**Work order**
Line by line, the data below should be set down unchanged, with images excluded.

[Records supplied — start]

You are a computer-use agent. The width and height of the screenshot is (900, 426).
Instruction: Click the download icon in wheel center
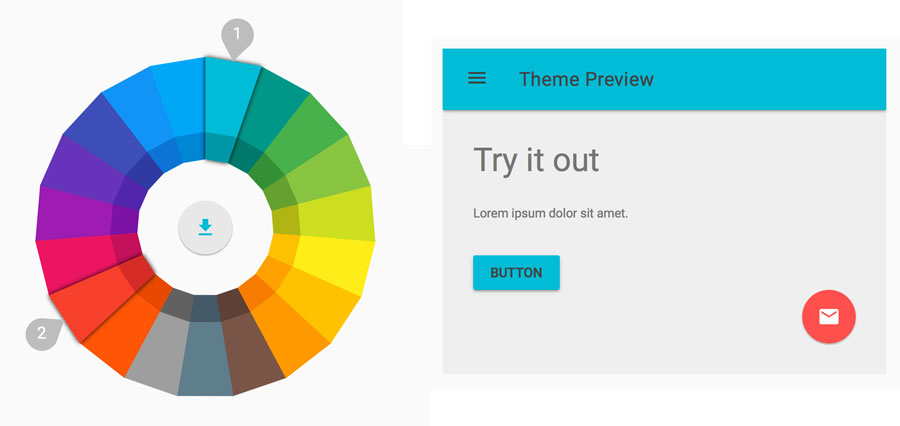(x=205, y=227)
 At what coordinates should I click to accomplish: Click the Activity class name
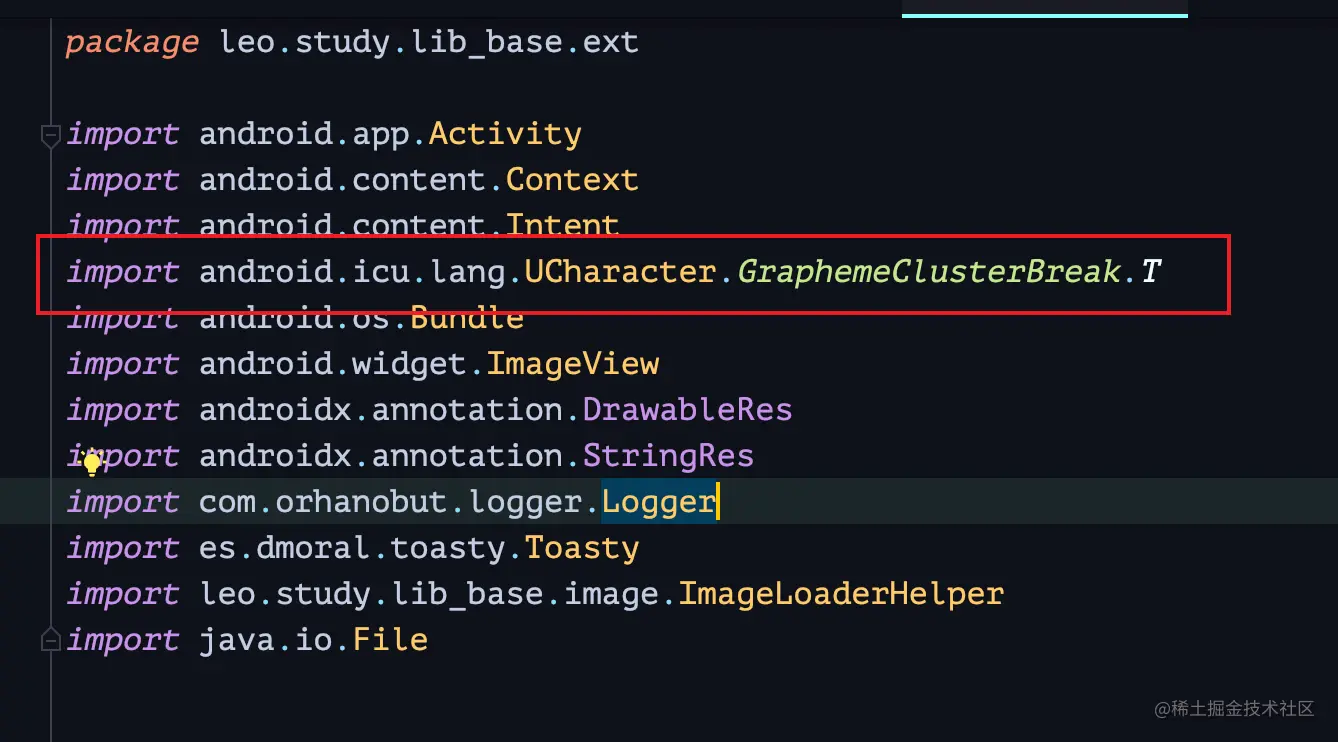(505, 134)
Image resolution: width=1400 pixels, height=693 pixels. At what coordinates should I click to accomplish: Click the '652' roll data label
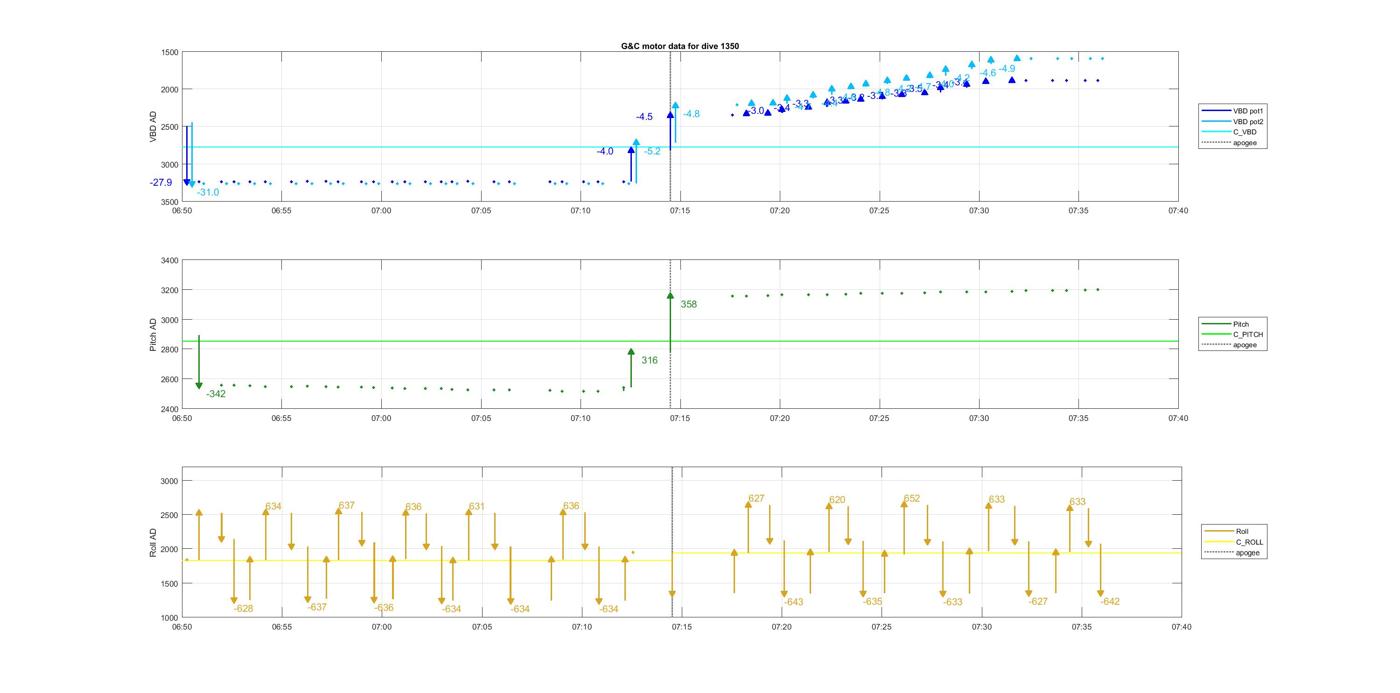[x=912, y=499]
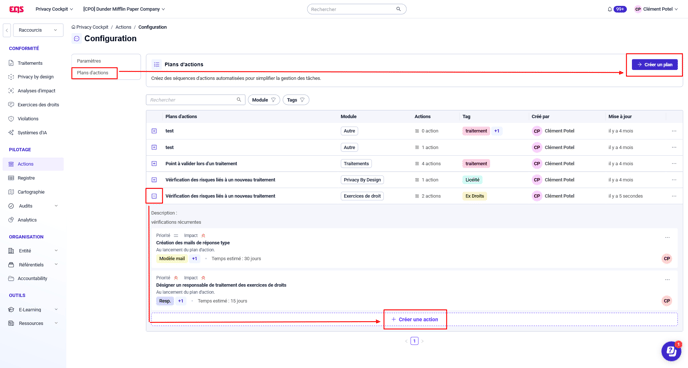688x368 pixels.
Task: Expand the Privacy By Design plan row
Action: [x=154, y=180]
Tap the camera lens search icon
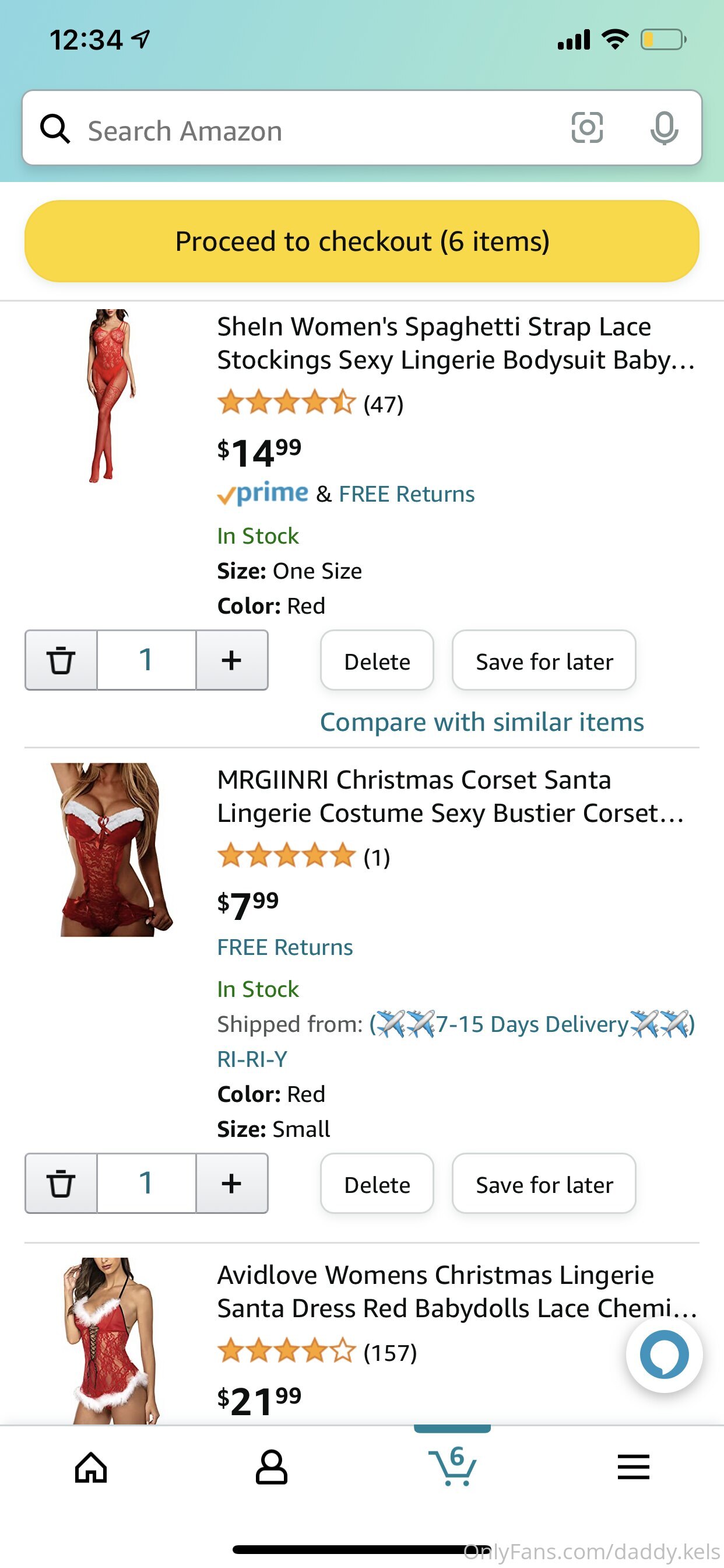The height and width of the screenshot is (1568, 724). [587, 128]
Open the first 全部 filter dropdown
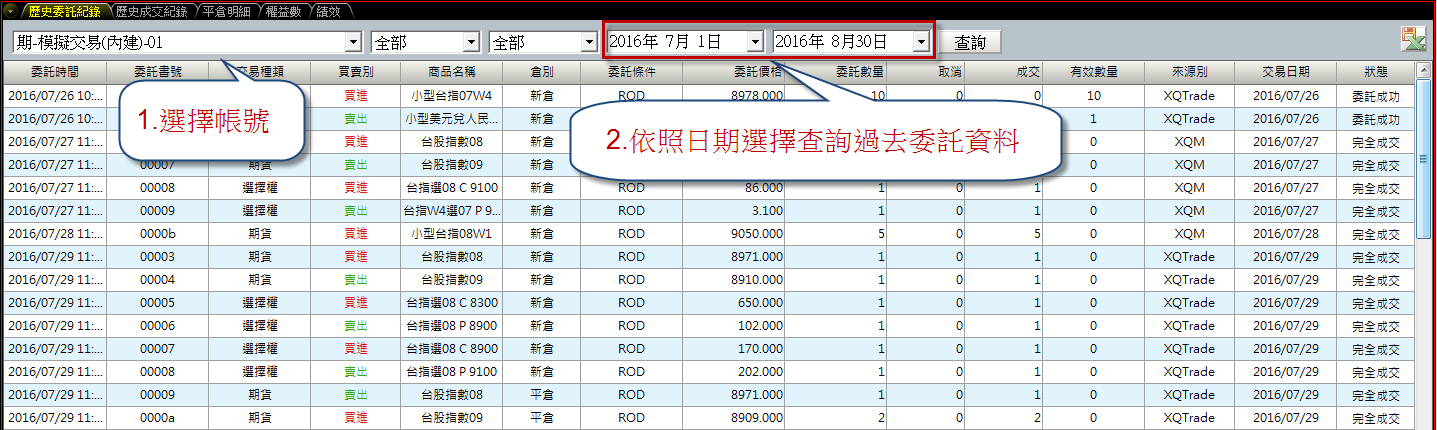Image resolution: width=1437 pixels, height=430 pixels. (471, 42)
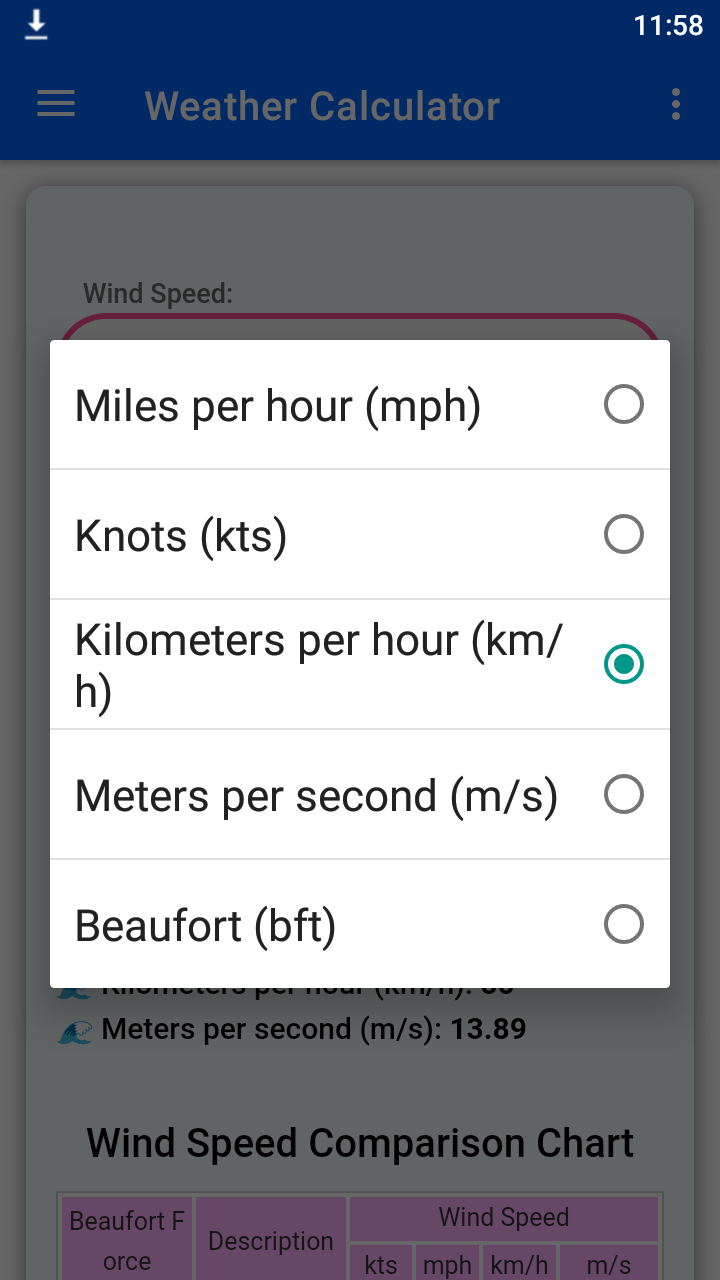Tap the "Beaufort (bft)" option text
The height and width of the screenshot is (1280, 720).
(205, 926)
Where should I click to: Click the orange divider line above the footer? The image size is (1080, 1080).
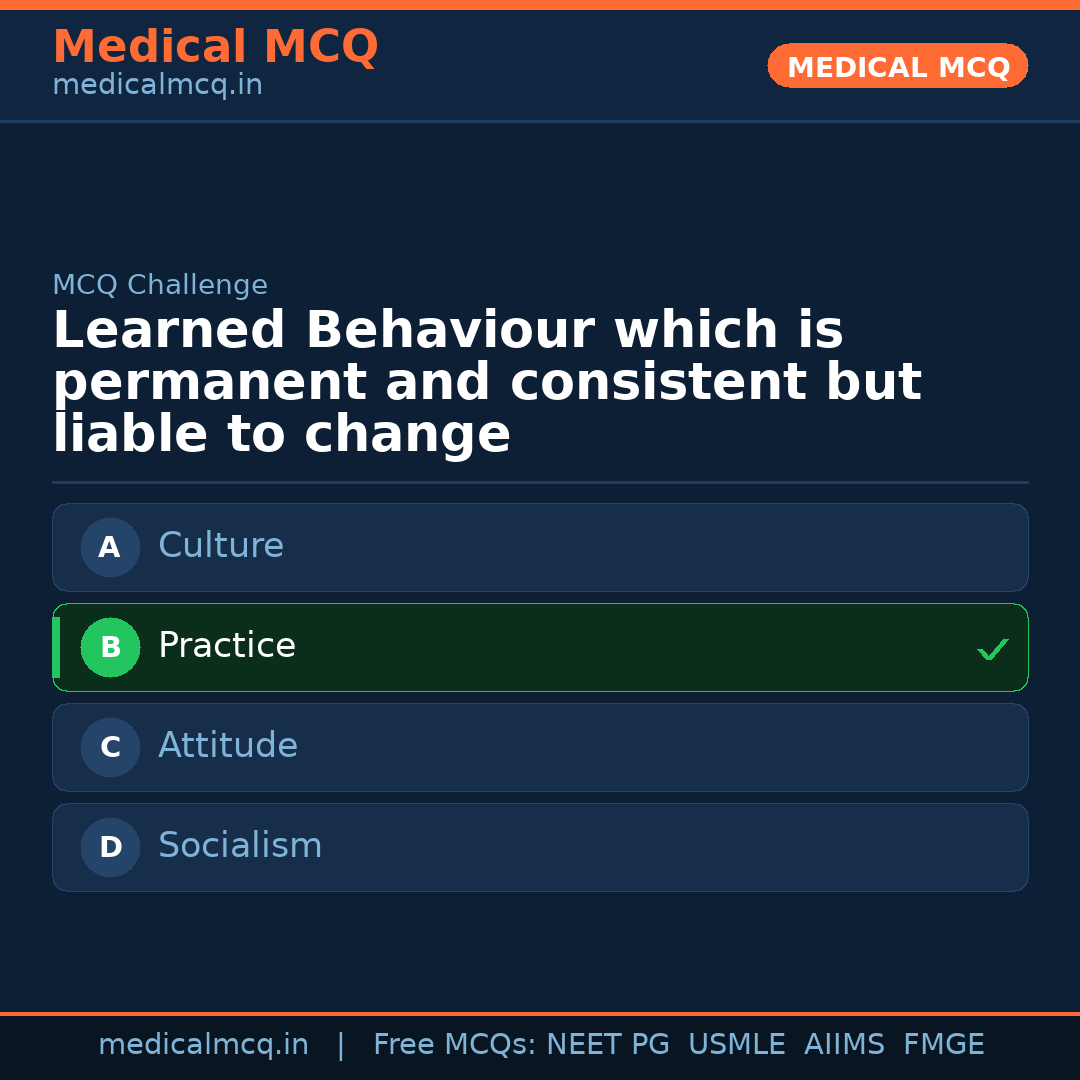[x=540, y=1012]
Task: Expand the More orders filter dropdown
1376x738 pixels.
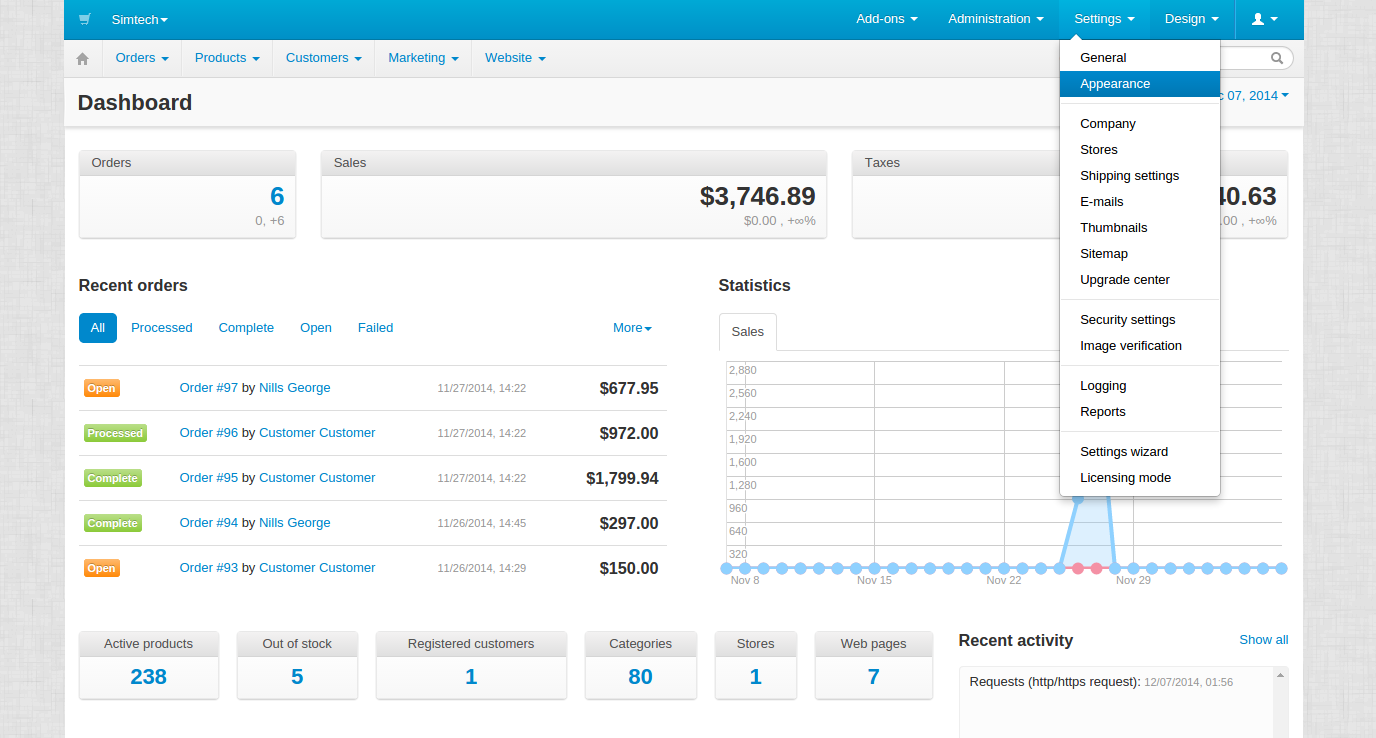Action: point(632,328)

[Records supplied — finish]

**Output for this task**
You are a computer-use agent. The width and height of the screenshot is (900, 426).
Instruction: Click the download icon in wheel center
(x=205, y=227)
 At what coordinates should I click to accomplish: Click the Activity class name
(505, 134)
Image resolution: width=1400 pixels, height=693 pixels. At what coordinates should I click to accomplish: Click the '652' roll data label
[x=912, y=499]
688x368 pixels.
Task: Expand the Privacy By Design plan row
Action: [x=154, y=180]
Tap the camera lens search icon
The height and width of the screenshot is (1568, 724). [587, 128]
Open the first 全部 filter dropdown
Image resolution: width=1437 pixels, height=430 pixels. (471, 42)
Tap the "Beaufort (bft)" option text
The height and width of the screenshot is (1280, 720).
(205, 926)
Where should I click to: Click the orange divider line above the footer? The image size is (1080, 1080).
[x=540, y=1012]
Task: Expand the More orders filter dropdown
1376x738 pixels.
Action: point(632,328)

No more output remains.